Chrome Network Bug Triage

The Chrome network team uses a two day bug triage rotation. The main goals are to identify and label new network bugs, and investigate network bugs when no label seems suitable.

Responsibilities

Required:

  • Identify new crashers
  • Identify new network issues.
  • Request data about recent Cr-Internals-Network issue.
  • Investigate each recent Cr-Internals-Network issue.
  • Monitor UMA histograms and Chirp/Gasper alerts.

Best effort:

  • Investigate unowned and owned-but-forgotten net/ crashers
  • Investigate old bugs
  • Close obsolete bugs.

All of the above is to be done on each rotation. These responsibilities should be tracked, and anything left undone at the end of a rotation should be handed off to the next triager. The downside to passing along bug investigations like this is each new triager has to get back up to speed on bugs the previous triager was investigating. The upside is that triagers don't get stuck investigating issues after their time after their rotation, and it results in a uniform, predictable two day commitment for all triagers.

Details

Required:

  • Identify new crashers that are potentially network related. You should check the most recent canary, the previous canary (if the most recent less than a day old), and any of dev/beta/stable that were released in the last couple of days, for each platform. File Cr-Internals-Network bugs on the tracker when new crashers are found.

  • Identify new network bugs, both on the bug tracker and on the crash server. All Unconfirmed issues filed during your triage rotation should be scanned, and, for suspected network bugs, a network label assigned.
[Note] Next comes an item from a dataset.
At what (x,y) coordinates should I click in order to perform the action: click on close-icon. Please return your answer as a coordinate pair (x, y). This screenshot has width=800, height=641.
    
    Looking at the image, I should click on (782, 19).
A triager is responsible for looking at bugs reported from noon PST / 3:00 pm EST of the last day of the previous triager's rotation until the same time on the last day of their rotation.

  • Investigate each recent (new comment within the past week or so) Cr-Internals-Network issue, driving getting information from reporters as needed, until you can do one of the following:

    • Mark it as WontFix (working as intended, obsolete issue) or a duplicate.

    • Mark it as a feature request.

    • Remove the Cr-Internals-Network label, replacing it with at least one more specific network label or non-network label. Promptly adding non-network labels when appropriate is important to get new bugs in front of someone familiar with the relevant code, and to remove them from the next triager's radar. Because of the way the bug report wizard works, a lot of bugs incorrectly end up with the network label.

    • The issue is assigned to an appropriate owner.

    • If there is no more specific label for a bug, it should be investigated until we have a good understanding of the cause of the problem, and some idea how it should be fixed, at which point its status should be set to Available. Future triagers should ignore bugs with this status, unless investigating stale bugs.

  • Monitor UMA histograms and Chirp/Gasper alerts.

    • For each Chirp and Gasper alert that fires, the triager should determine if the alert is real (not due to noise), and file a bug with the appropriate label if so. Note that if no label more specific than Cr-Internals-Network is appropriate, the responsibility remains with the triager to continue investigating the bug, as above.

Best Effort (As you have time):

  • Investigate unowned and owned but forgotten net/ crashers that are still occurring (As indicated by go/chromecrash), prioritizing frequent and long standing crashers.

  • Investigate old bugs, prioritizing the most recent.

  • Close obsolete bugs.

If you‘ve investigated an issue (in code you don’t normally work on) to an extent that you know how to fix it, and the fix is simple, feel free to take ownership of the issue and create a patch while on triage duty, but other tasks should take priority.

See bug-triage-suggested-workflow.md for suggested workflows.

See bug-triage-labels.md for labeling tips for network and non-network bugs.